The report says the Lower Thames Crossing was granted development consent in March 2025. It also notes that DfT and National Highways were exploring funding options, including private finance.
For construction, Lower Thames Crossing matters because it would create a major civils, tunnelling, highways, environmental mitigation, logistics and supply-chain programme. It is also important because the project sits at the intersection of congestion relief, freight movement, regional growth, environmental scrutiny and net-zero construction expectations.
Local Transport, Devolution and Regional Construction Workload
The report also gives a useful signal for regional contractors and local infrastructure suppliers. DfT’s City Region Sustainable Transport Settlements are now more than halfway through the first five-year period, with many schemes moving from development into delivery. The report notes that Transport for City Region settlements will follow from 2027 to 2028 through to 2031 to 2032, with funding increasing to £15.6bn. More than £500m of that funding has been brought forward into 2025 to 2026 and 2026 to 2027 to support preparation and early delivery.

________

▶ WORK TO COMPLETE:
(A) According to the transport infrastructure passage, when was the Lower Thames Crossing granted development consent?
(B) Copy the transport infrastructure passage from "The report says" up to and including "including private finance.".
(C) Could you carry on writing the transport infrastructure passage, beginning right after its last sentence?
Nothing in the listing is needed here.

▶ DATA LINES:
________

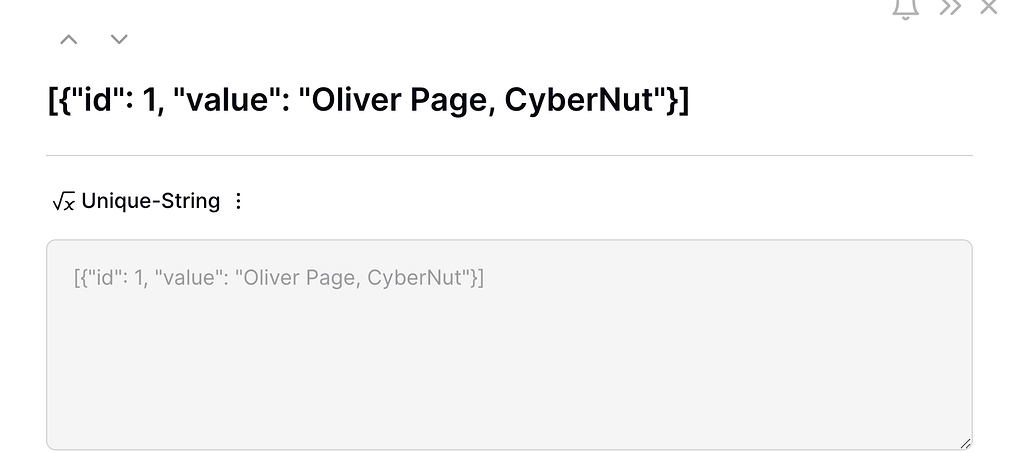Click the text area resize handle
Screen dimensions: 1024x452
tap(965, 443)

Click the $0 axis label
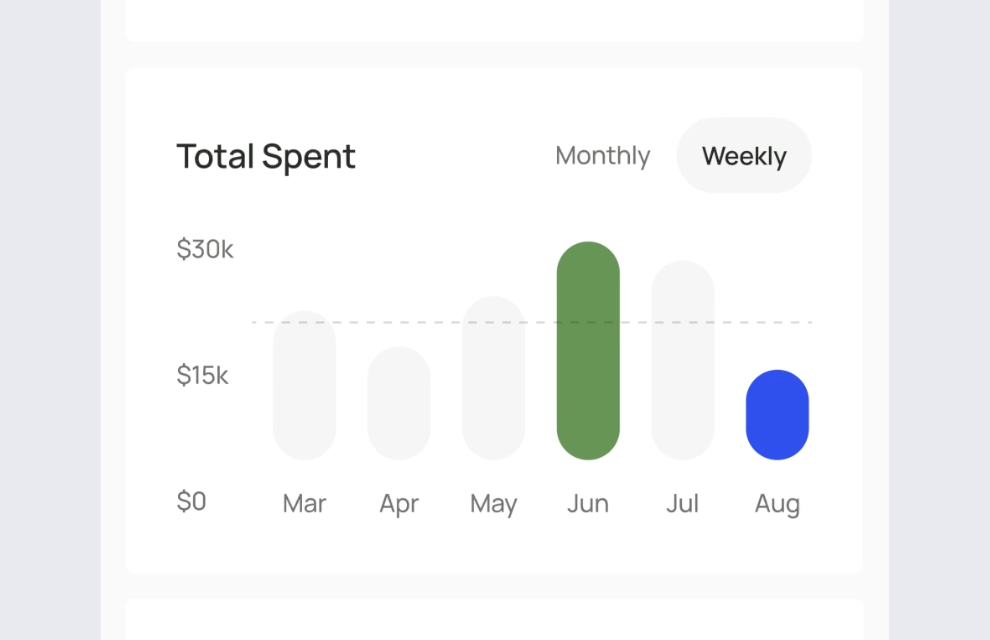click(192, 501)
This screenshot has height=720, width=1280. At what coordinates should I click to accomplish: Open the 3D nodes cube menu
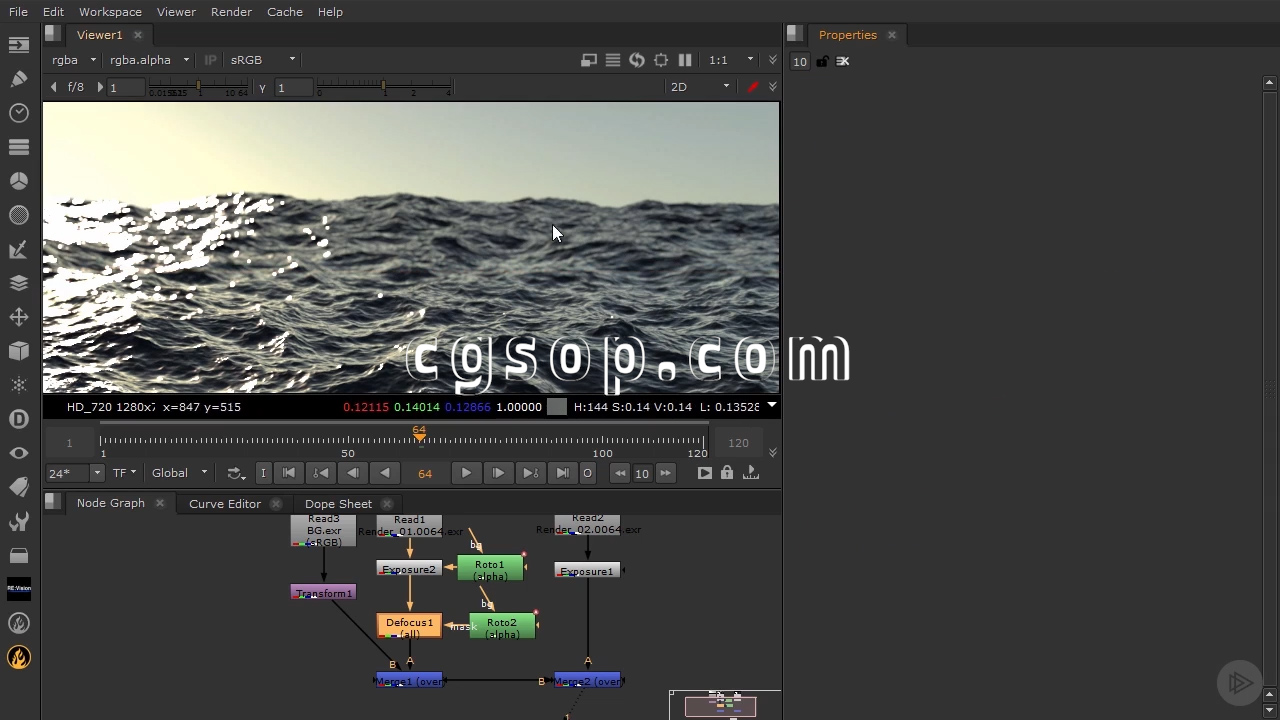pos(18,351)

________

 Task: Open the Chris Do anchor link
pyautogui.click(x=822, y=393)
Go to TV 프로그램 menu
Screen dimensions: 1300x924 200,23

________

▶ SOLVED PROBLEMS:
(A) March 2025

(B)
The report says the Lower Thames Crossing was granted development consent in March 2025. It also notes that DfT and National Highways were exploring funding options, including private finance.

(C)
This matters because local transport funding often turns into practical construction packages: bus stations, interchanges, road maintenance, active travel corridors, local junctions, transport hubs, station improvements, walking and cycling infrastructure, ferry landings and urban realm works. The report points to examples including the £20m Halifax bus station project, the Northeast Mayoral Combined Authority’s £563m CRSTS1 plan, Greater Manchester’s Bolton carriageway maintenance scheme, Leicester’s £40m Transforming Cities Fund programme and Portsmouth’s £60m Transforming Cities Fund programme.
The Delivery Pressure Behind the Pipeline
The headline capital numbers are positive for the construction sector, but the report also shows clear pressure. DfT says its resource spending is forecast to reduce over the Spending Review period, while capital spending will continue to increase. That combination matters because complex capital programmes still require client capability, approvals, project management, commercial controls and regulatory coordination.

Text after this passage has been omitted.